单点登录(SingleSignOn 即SSO)
单点登录(SingleSignOn 即SSO)
SSO英文全称Single SignOn,单点登录。SSO是在多个应用系统中,用户只需要登录一次就可以访问所有相互信任的应用系统。它包括可以将这次主要的登录映射到其他应用中用于同一个用户的登录的机制。它是目前比较流行的企业业务整合的解决方案之一。
实现原理
单点登录(Single Sign-On, SSO)的实现机制通常包括以下几个核心步骤和组件:
- 统一认证中心:
- 所有参与SSO体系的应用系统都依赖于一个统一的身份认证中心(Identity Provider, IDP)。

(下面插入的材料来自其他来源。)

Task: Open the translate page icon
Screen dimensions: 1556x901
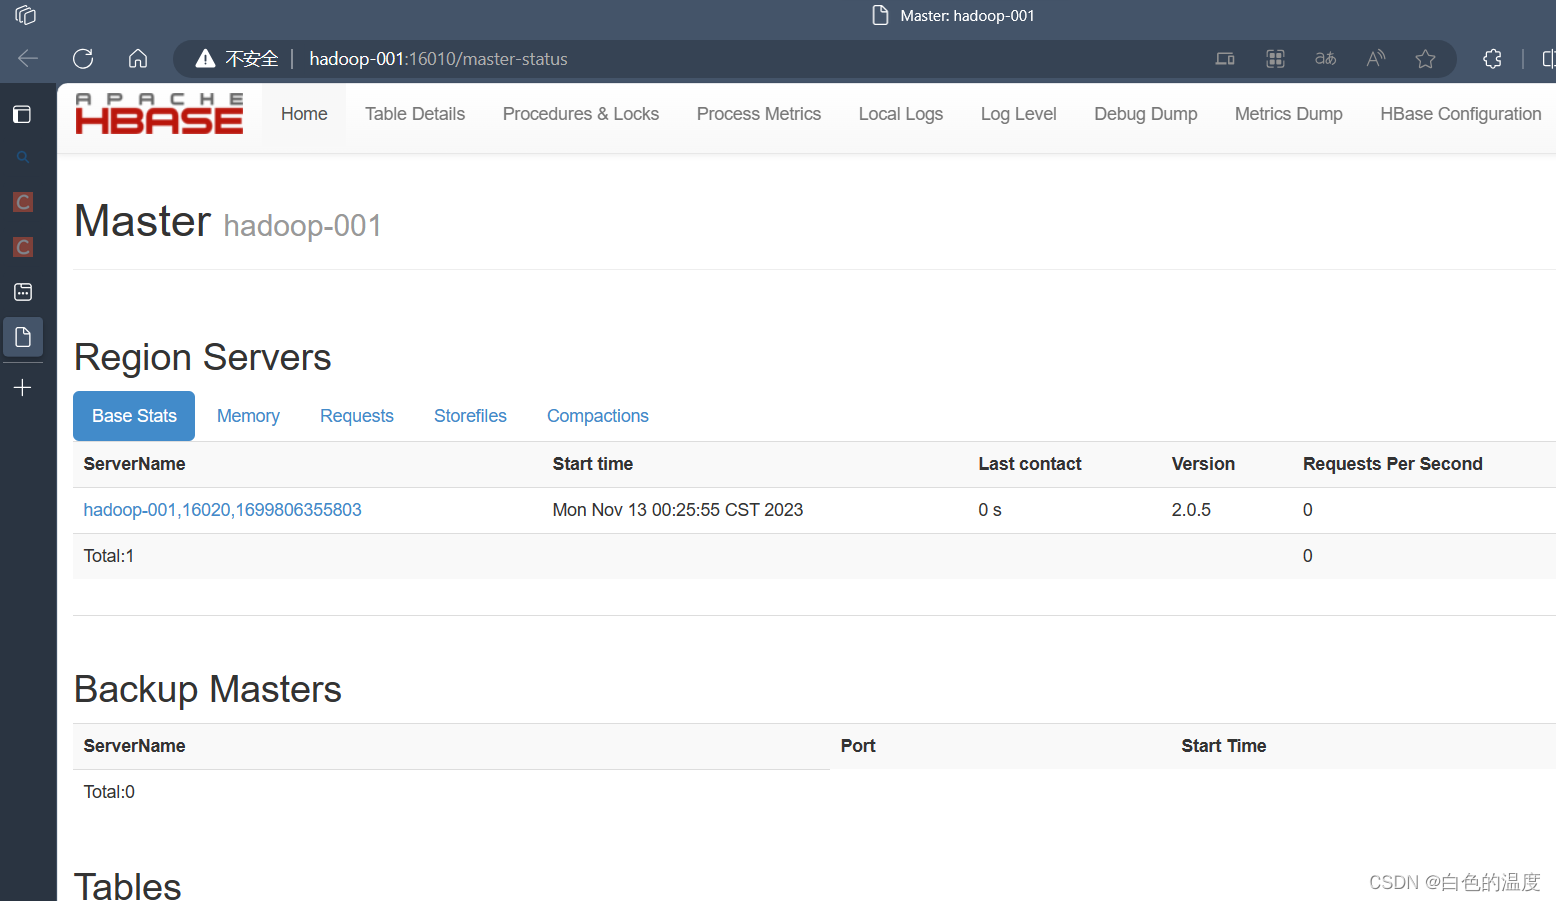Action: click(x=1325, y=58)
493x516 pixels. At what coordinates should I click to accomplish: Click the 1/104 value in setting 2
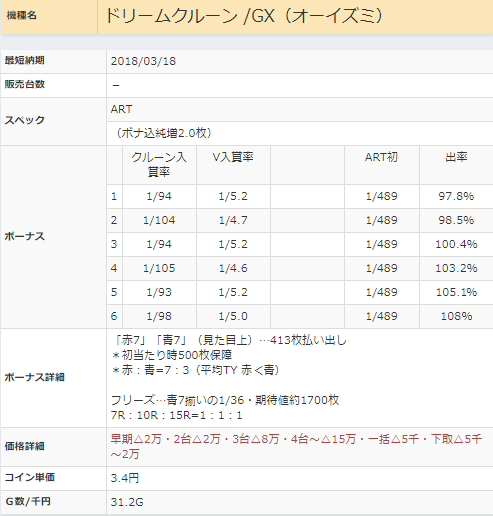(x=159, y=220)
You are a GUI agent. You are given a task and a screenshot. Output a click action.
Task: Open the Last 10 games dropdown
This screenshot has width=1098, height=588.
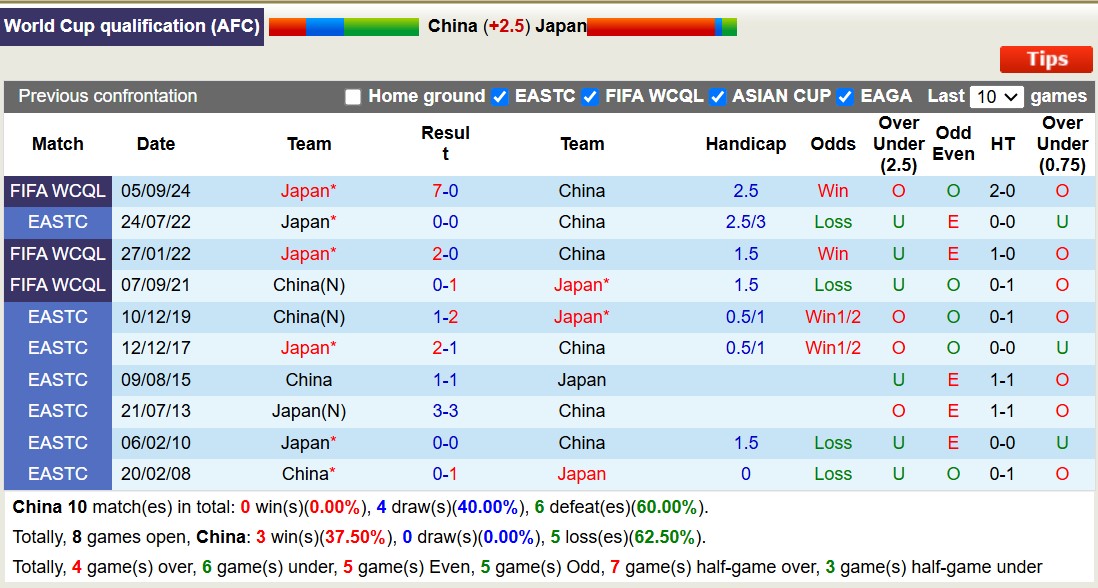coord(996,97)
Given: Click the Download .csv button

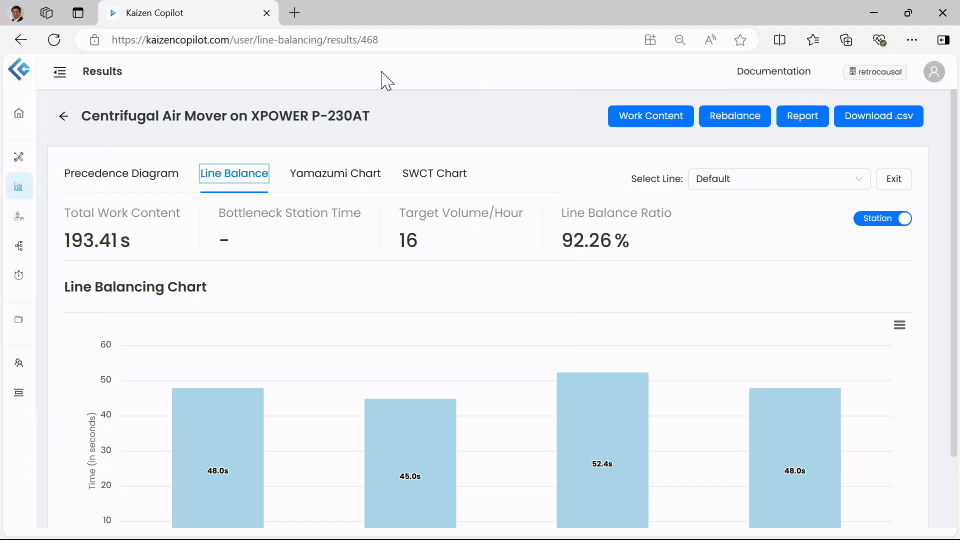Looking at the screenshot, I should [878, 116].
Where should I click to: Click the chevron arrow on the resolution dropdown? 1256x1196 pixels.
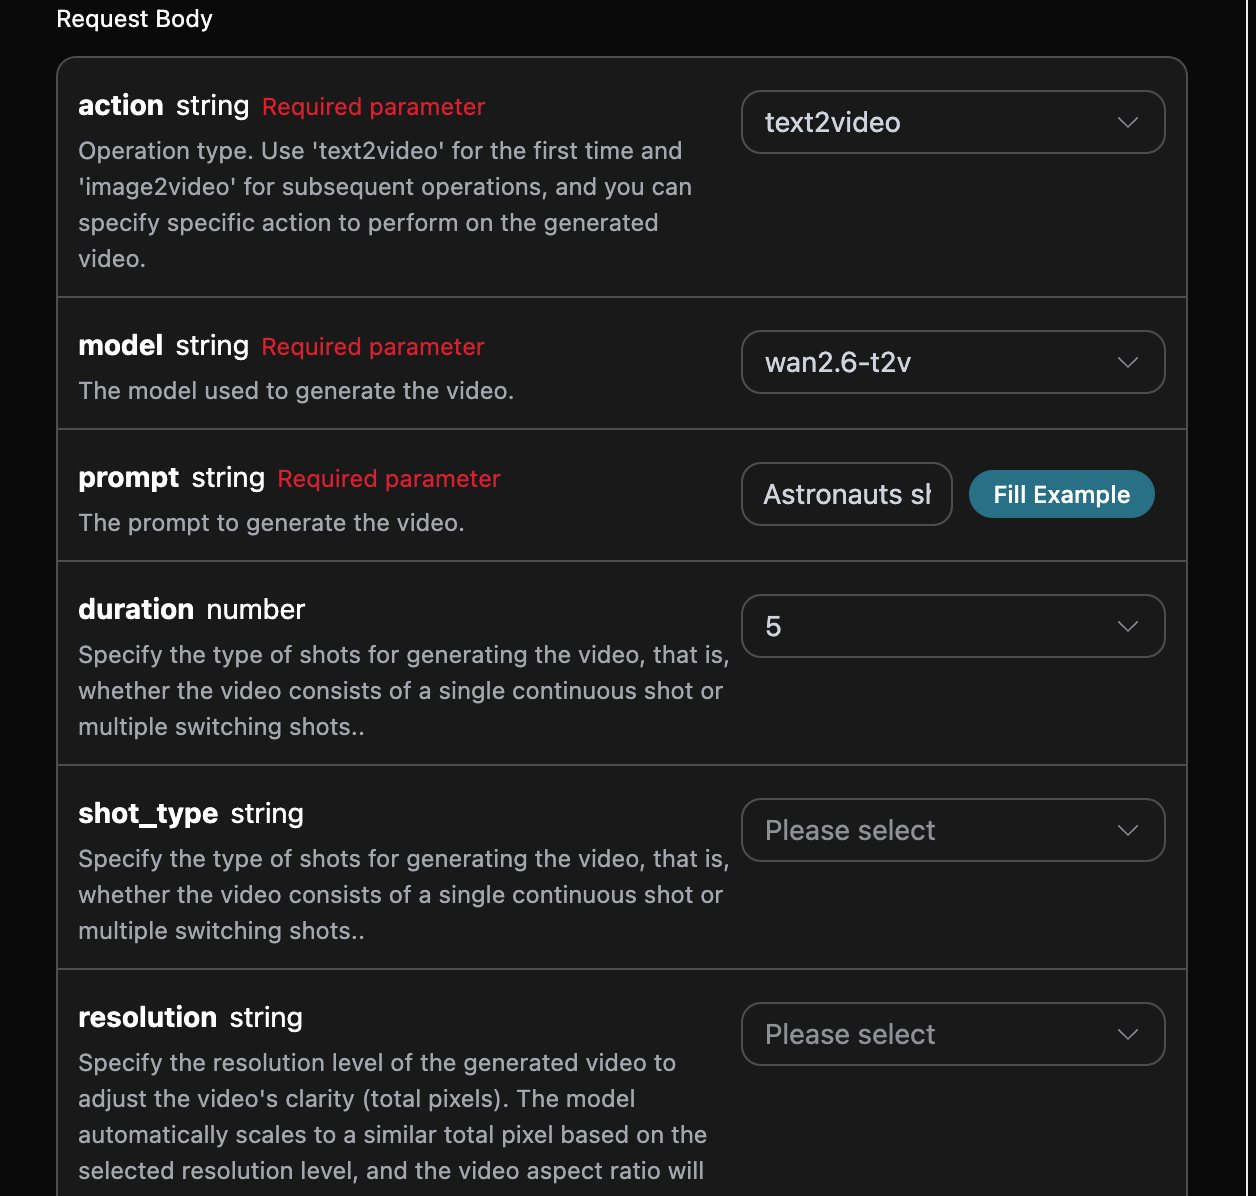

用户在此处进行唯一的一次登录操作。
- 首次登录:
- 用户首次访问其中一个应用系统时,由于未登录,会被重定向至IDP进行身份验证。
- 用户提交用户名和密码等认证信息。
- IDP验证用户身份,如果验证成功,则生成一个唯一的、有时限的安全令牌(如Ticket、JWT Token等)。
- 令牌发放:
- IDP将此令牌(Token)发回给用户浏览器,并可能设置一个持久化的Cookie(如Ticket Granting Cookie, TGC),以便后续请求时携带。

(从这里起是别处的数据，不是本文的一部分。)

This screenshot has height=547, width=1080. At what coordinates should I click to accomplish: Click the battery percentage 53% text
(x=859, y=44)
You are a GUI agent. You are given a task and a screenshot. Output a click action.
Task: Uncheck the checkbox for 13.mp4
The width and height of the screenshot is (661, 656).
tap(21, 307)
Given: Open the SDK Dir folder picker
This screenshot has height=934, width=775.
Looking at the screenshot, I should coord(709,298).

- 用户浏览器收到Token后,将其附带在请求头或URL参数中,当访问其他支持SSO的应用系统(Service Providers, SP)时传递此Token。
- 票据验证:
- 当用户访问SP应用时,应用系统接收到Token并将其转发给IDP验证其有效性。
- IDP验证Token后,确认用户已通过认证,向SP发送确认信息或者生成新的、针对特定服务的服务票据(Service Ticket)。
- 权限授予:
- SP在接收到IDP的有效响应后,允许用户直接访问受保护资源,无需再次登录。
以下是几种常见的实现方式:
- 基于Cookie与Session共享:
- 使用共享会话存储(如集群内部的Session复制、分布式缓存如Redis存储Session信息)使得各个应用系统能识别同一用户的会话状态。
- 基于Token(例如JWT):
- 用户登录成功后,IDP发放JWT(JSON Web Tokens)或其他形式的Token,Token内包含用户身份信息且经过签名或加密保证安全,各应用系统只需验证Token即可确定用户身份。
- CAS协议:
- Central Authentication Service (CAS) 是一种流行的SSO协议,遵循标准的HTTP重定向流程来实现单点登录。